Friday, May 22, 2009 at 10:00am-12:00pm
Boelter Hall 6750

Abstract:
Computer-aided design (CAD) is one of the key influencers to the quality (e.g., area, power, performance and reliability) of a field programmable gate arrays (FPGAs)-based design. Resynthesis, a circuit rewriting technique in FPGA CAD flow, has emerged to cope with the inherent NP-hardness of the many CAD tasks, the ever increasing design complexity and logic capacity of FPGAs. Targeting area, power and reliability optimization for FPGAs, the dissertation proposed several novel resynthesis algorithms. In contrast to existing resynthesis techniques, our proposed approaches employ formal methods (e.g., Boolean Satisfiability (SAT) and Stochastic Satisfiability) as the kernel to ensure the correct-by-construction property. In addition, our resynthesis explore multiple new design freedoms (e.g., retiming) and architectural features (e.g., dual-output LUTs and Vdd-programmable interconnect) in order to achieve better quality.

Specifically, this dissertation first presents a systematic study on local rewriting-based resynthesis at logic level. The core algorithm is an efficient SAT-based Boolean matching.

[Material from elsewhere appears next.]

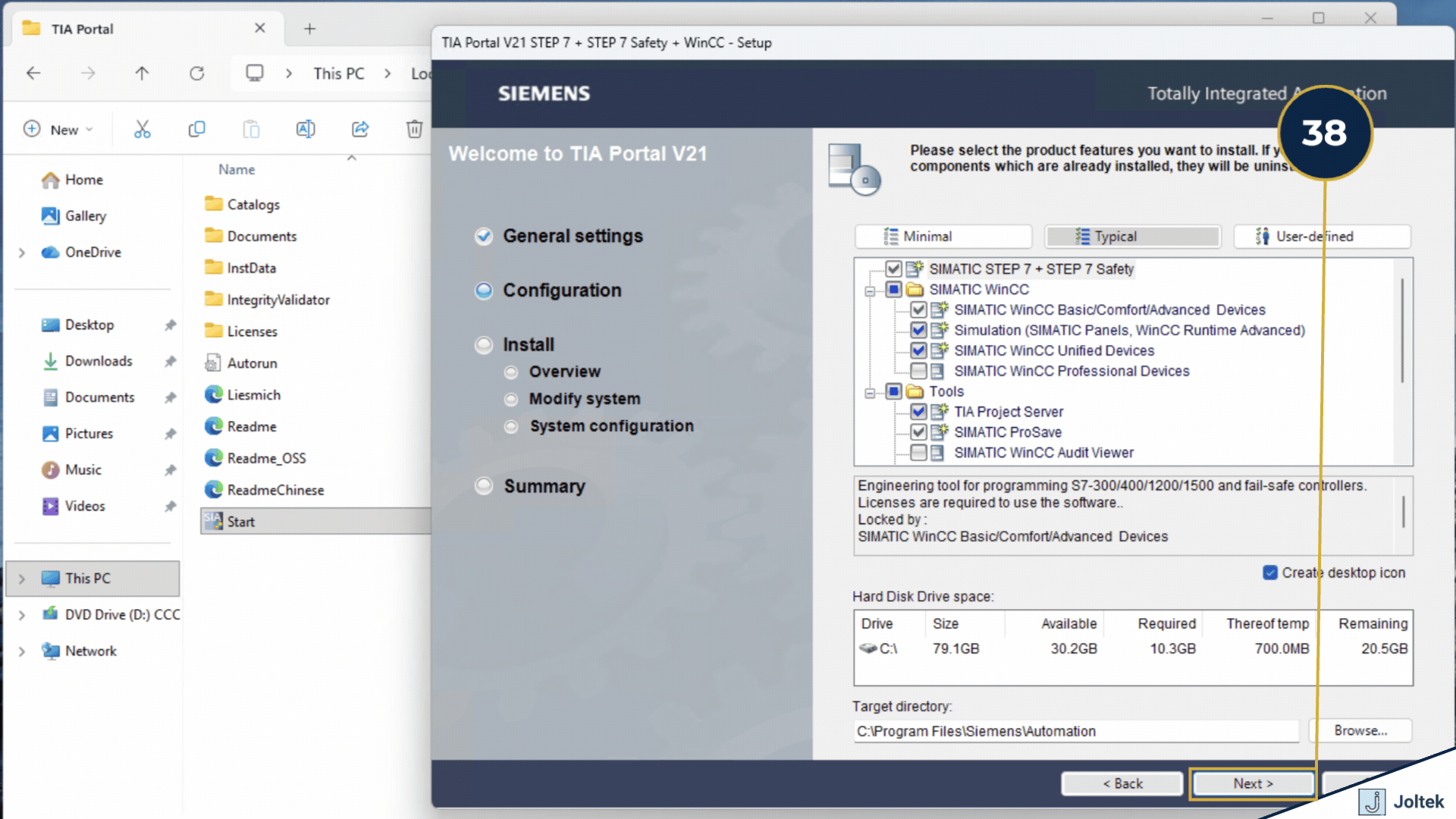Image resolution: width=1456 pixels, height=819 pixels.
Task: Click the Copy icon in Explorer toolbar
Action: 196,130
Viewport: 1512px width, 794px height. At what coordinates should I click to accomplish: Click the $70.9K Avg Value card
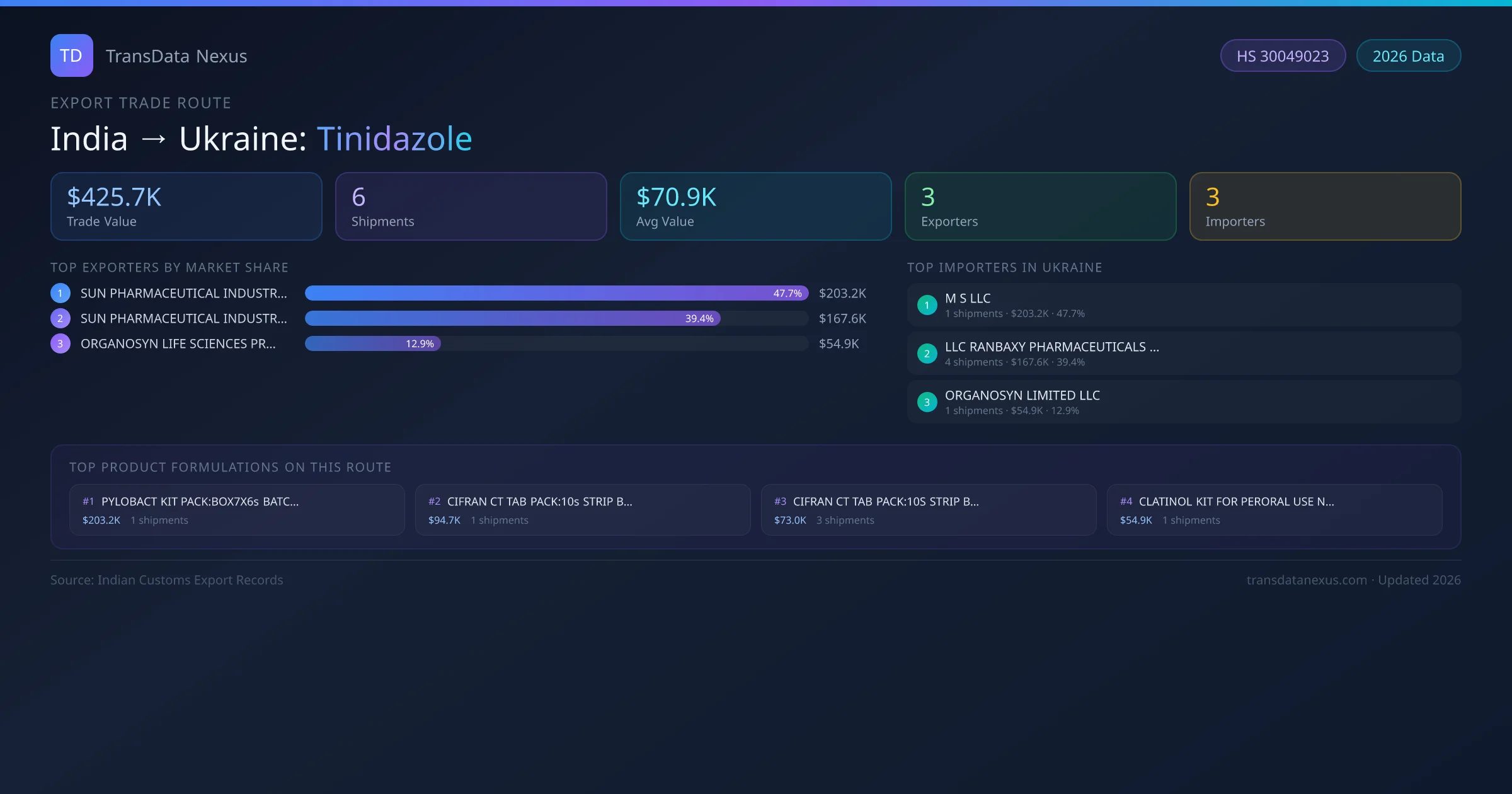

Two logic resynthesis techniques using this Boolean matching are proposed for area reduction and fault tolerance, respectively. Particularly, the area-aware resynthesis simultaneously performs logic rewriting and retiming in order to explore a large searching space; the fault-tolerant resynthesis extends the SAT-based Boolean matching to a stochastic version and maximizes the stochastic yield rate under random faults. In addition, this dissertation proposes two more resynthesis algorithms based on global optimization. These two algorithms take the advantage of the architectural features, i.e., a logic resynthesis for fault-tolerance using dual-output LUTs and a physical resynthesis for low power using Vdd-programmable interconnect. The effectiveness of the proposed algorithms are verified by experimental results.

Biography:
Mr. Hu is a graduate student working toward the Ph.D. degree in the Electrical Engineering Department of UCLA. His current research interests include the architecture and synthesis for low power and fault-tolerant reconfigurable devices and embedded circuits. He received his B.Eng. and M.Eng. both in computer science from Tsinghua University, Beijing, China, in 2002 and 2005, respectively. In the summer of 2006, he worked as an intern at Xilinx Research Laboratory, San Jose, CA. He is currently a Graduate Student Researcher with the Electrical Engineering Department, UCLA. He has authored over 30 technical papers in journals and international conferences and is the inventor of four patents in the field of CAD for VLSI designs. Mr. Hu received the IEEE CEDA Best Contribution Award from the Programming Challenge at IWLS 2008, UCLA Henry Samueli School of Engineering Dean's Special GSR Award in 2008 and 2009, and Outstanding Graduate Student Award in 2005 from Tsinghua University. His paper was nominated for IEEE/ACM William J. McCalla ICCAD Best Paper Award in 2008. Mr. Hu has been a full member of Sigma Xi since 2007 and a student member of IEEE since 2005.